Dame Maggie, 82, said she could not envisage the Dowager in a film, unless it began with her funeral. "I could croak it, and it would just start with the body," she said.
Cast members who have indicated they would like to appear in the film include Phyllis Logan, who plays Mrs Hughes, and Jim Carter, aka Carson the butler.
Appearing at the Radio Times Television Festival, Dame Maggie said Downton had changed her life - and not always for the better.
"It's ridiculous. I led a perfectly normal life until Downton Abbey," she said. "I'm not kidding. I would go to theatres, I would go to galleries and things like that on my own. And now I can't. And that's awful. [Even] the Fulham Road's dodgy.

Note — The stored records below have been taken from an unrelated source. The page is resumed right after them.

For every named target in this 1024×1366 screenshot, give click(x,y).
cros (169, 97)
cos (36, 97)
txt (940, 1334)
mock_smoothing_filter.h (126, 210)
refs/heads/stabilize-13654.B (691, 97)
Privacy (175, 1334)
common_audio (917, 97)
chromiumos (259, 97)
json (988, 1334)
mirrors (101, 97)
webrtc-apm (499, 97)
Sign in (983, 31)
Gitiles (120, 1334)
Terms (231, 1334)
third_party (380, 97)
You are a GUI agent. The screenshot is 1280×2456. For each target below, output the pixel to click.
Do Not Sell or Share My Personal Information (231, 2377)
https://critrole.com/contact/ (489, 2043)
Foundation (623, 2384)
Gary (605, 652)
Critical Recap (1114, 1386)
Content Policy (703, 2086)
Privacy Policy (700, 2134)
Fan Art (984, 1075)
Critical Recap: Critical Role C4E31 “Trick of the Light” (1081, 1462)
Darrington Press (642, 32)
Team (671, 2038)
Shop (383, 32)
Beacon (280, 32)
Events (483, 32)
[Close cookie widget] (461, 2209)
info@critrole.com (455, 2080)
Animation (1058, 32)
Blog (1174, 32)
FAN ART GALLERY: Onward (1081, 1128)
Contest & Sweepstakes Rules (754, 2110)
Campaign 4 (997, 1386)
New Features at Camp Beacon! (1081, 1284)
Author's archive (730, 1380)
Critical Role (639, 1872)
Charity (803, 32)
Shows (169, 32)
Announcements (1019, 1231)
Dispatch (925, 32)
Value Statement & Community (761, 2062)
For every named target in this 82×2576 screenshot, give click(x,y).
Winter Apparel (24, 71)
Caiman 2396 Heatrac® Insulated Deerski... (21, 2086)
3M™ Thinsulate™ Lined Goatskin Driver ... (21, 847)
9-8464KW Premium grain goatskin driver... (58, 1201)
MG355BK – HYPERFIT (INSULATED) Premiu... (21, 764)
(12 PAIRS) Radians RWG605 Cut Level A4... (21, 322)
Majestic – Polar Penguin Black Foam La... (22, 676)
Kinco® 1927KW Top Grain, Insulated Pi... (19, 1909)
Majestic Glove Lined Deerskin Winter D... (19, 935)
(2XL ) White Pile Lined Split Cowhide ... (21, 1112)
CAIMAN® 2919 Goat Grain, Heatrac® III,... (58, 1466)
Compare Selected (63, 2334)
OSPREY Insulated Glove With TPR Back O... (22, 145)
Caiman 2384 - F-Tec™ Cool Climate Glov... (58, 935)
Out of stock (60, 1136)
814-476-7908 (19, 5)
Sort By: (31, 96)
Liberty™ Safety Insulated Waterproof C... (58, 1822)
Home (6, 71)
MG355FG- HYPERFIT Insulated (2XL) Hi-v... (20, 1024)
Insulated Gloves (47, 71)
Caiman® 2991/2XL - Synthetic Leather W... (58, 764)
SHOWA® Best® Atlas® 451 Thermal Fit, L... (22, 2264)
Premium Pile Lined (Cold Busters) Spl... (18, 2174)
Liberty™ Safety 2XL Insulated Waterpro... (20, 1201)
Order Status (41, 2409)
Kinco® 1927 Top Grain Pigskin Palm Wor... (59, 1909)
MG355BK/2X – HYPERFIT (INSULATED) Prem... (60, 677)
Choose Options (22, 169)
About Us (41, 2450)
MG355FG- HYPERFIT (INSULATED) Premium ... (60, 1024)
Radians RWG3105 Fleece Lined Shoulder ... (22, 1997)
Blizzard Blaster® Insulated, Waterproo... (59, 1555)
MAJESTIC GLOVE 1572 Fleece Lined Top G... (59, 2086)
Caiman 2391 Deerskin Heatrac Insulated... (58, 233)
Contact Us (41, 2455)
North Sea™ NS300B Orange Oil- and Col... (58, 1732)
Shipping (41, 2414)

"And it's all through television. I had been working for a very long time before Downton Abbey and life was fine, nobody knew who the hell I was."
Her Downton character is famed for her one-liners, and was moved in one episode to ask: "What is a weekend?' Dame Maggie said: "Last night a Brazilian lady asked me to say, 'What is a weekend?' I thought she was seriously asking me a question."
Her role as Professor McGonagall in the Harry Potter films also brought her a new level of fame. Asked about her young fanbase, Dame Maggie said: "They are charming. Truly. If they want an autograph or a photograph - fine. It's the big people who should know better."
One of the few actresses to have won an Academy Award, a Tony Award and an Emmy - in fact, she has won two Oscars, for California Suite in 1979 and The Prime of Miss Jean Brodie in 1970 - she joked about her rivalry with a fellow dame, Judi Dench.
Asked about the dearth of roles for older women, she laughed: "Judi's always there. It was Joan Plowright who said that to me: there are always parts, but Judi gets her paws on them first."
In the hour-long talk, Dame Maggie reminisced about many of her film roles, including The VIPs, in which she had a scene with Richard Burton in London Airport. "It was a very odd scene to do," she recalled, "because he had a bottle of whisky which I was deeply shocked to find out was a real bottle of whisky. And quite a lot of it went down the little red lane. But he was very generous in that scene."
She was asked, given the fact Sir Ian McKellen once took a role in Coronation Street, if she would ever appear in EastEnders. After a pause worthy of the Dowager Countess, she replied: "I'd rather not."